You should see a Chromium window open, type the query, submit it, and close. Terminal output:

Running 3 tests using 3 workers

  3 passed (12.4s)

To open last HTML report run:

  npx playwright show-report

Open results.png in the project folder — you should see the DuckDuckGo results page with at least one Resync-related link visible.

For step-by-step debugging:

npx playwright test --ui

The UI runner shows the DOM snapshot at every step — click the searchBox.fill step to see exactly what the form looked like when the text was entered.

Pass criteria: exit code 0, URL assertion matches, the filtered link is visible before timeout, and results.png exists. If any one fails, the test fails — don't "work around" it.

6 Troubleshooting

Error: locator.fill: Error: strict mode violation: getByRole('combobox') resolved to 2 elements

DuckDuckGo has two search boxes on some layouts — one in the header, one in the centre. Playwright's strict mode refuses to act when a locator matches more than one element.

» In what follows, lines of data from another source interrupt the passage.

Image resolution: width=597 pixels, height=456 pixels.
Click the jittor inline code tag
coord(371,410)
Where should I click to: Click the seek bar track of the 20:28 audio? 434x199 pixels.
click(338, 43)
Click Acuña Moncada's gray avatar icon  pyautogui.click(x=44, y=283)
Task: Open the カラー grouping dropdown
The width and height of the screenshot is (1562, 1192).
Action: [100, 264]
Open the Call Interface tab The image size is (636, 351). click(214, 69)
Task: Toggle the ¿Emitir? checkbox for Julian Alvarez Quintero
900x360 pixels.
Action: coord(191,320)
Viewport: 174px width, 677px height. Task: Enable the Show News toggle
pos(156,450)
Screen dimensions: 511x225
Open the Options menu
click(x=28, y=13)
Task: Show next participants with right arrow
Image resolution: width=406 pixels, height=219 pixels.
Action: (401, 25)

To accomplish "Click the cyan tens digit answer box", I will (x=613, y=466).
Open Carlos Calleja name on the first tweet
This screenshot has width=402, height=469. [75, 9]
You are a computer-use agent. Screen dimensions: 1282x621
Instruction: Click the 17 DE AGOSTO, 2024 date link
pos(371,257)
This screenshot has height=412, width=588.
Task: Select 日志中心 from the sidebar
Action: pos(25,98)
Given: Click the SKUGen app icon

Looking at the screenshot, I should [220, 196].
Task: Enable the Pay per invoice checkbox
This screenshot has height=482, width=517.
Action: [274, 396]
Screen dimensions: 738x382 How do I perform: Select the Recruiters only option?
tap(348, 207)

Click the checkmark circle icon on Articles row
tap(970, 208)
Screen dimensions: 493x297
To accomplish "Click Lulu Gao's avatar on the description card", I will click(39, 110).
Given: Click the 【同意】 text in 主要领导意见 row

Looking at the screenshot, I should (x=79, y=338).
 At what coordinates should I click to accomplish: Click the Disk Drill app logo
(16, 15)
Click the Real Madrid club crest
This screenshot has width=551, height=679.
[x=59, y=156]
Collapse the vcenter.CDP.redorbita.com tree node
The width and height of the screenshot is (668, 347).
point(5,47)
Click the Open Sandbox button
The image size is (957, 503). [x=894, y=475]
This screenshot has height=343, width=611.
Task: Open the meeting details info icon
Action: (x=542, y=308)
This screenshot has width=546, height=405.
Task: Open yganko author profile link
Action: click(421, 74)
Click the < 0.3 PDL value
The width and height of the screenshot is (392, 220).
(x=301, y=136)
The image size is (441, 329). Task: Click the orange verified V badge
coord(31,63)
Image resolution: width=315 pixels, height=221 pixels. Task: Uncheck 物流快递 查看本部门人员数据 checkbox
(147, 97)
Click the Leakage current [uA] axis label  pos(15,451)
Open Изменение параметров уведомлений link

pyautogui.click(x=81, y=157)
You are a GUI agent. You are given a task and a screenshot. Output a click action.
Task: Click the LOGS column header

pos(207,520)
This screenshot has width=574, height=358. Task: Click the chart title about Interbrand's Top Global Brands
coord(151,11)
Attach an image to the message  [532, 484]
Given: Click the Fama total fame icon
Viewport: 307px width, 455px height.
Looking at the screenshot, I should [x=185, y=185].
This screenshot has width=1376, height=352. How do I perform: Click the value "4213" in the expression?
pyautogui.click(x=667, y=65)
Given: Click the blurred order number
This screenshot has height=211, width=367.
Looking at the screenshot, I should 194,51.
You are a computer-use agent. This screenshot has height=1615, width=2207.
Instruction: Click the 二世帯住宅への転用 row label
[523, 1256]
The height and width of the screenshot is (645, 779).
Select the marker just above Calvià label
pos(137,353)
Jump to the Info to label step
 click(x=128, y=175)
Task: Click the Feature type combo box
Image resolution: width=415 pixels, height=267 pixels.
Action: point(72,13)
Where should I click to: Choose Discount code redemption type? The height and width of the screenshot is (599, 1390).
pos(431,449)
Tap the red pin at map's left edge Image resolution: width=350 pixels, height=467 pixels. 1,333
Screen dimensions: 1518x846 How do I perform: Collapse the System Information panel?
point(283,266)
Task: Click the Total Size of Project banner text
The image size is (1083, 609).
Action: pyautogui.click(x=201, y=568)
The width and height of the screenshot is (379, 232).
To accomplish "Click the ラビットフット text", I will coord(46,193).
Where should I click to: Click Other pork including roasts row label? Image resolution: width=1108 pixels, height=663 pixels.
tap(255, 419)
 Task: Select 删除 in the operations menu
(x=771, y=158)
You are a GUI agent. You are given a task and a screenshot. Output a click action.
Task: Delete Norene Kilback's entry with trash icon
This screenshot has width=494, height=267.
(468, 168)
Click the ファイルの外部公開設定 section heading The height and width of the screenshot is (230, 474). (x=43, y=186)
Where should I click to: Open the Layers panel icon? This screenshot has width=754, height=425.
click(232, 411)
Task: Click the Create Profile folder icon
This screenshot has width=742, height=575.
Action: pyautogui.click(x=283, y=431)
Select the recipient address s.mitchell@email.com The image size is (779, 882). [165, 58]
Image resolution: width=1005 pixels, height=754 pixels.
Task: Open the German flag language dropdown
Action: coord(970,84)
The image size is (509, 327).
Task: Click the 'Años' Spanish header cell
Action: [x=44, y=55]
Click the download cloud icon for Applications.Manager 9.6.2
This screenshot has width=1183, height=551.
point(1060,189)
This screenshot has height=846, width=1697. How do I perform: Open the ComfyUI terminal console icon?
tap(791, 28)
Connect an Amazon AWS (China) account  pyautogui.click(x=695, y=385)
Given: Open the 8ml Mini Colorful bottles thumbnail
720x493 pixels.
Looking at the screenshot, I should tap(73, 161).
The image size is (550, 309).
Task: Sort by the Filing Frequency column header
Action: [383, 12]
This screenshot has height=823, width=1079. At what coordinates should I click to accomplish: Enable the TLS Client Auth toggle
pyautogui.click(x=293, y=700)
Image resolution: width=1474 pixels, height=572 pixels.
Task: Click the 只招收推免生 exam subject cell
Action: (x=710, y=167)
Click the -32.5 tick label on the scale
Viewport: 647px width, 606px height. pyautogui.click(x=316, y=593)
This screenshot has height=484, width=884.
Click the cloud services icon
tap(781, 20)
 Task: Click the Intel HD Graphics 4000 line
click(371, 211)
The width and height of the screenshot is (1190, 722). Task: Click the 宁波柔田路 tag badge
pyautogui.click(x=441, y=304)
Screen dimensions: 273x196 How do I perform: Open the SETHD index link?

Fix: tighten the locator with .first() or a more specific name. Example: page.getByRole('combobox', { name: /search/i }).first(), or use the name="q" attribute: page.locator('input[name="q"]').first().

Assertion fails: Expected URL to match /q=Resync.../ but got https://duckduckgo.com/?t=h_&q=Resync...

Good news — that URL does contain q=Resync, the regex just has to allow for other parameters. Check you used a regex literal (/.../), not a plain string. A plain string would require an exact match.

Result link never becomes visible (timeout)

DuckDuckGo sometimes serves a cookie consent interstitial in certain regions. If you see the consent page in --headed mode, your test is stuck behind it.

Fix: dismiss the consent first. Add, before the search:

const consent = page.getByRole('button', { name: /accept/i });
if (await consent.isVisible().catch(() => false)) {
  await consent.click();
}
Works on my machine, fails in CI

Headless runs can behave differently — fonts, viewport size, timezone. Enable the trace to capture what happened:

npx playwright test --trace on

Then npx playwright show-report → click the failed test → open the trace. You will see a per-step timeline with screenshots.

7 Challenge

Stretch yourself

  1. Add a second assertion that checks the number of results shown is at least 5. Hint: await expect(page.getByRole('link').filter({ has: page.locator('h2') })).toHaveCount(5, { timeout: 10_000 }) — or use a count() call plus a manual check.
  2. Parameterise the query. Convert the test into a test.describe block and use ['Resync', 'Playwright', 'Auckland'] with forEach to run the same test three times with different search terms. Each must pass independently.

Bonus: add a test that visits https://example.com, asserts no form exists on the page (using await expect(page.locator('form')).toHaveCount(0)), and captures a screenshot. This is your first "negative" test — proving something is not there is a skill in itself.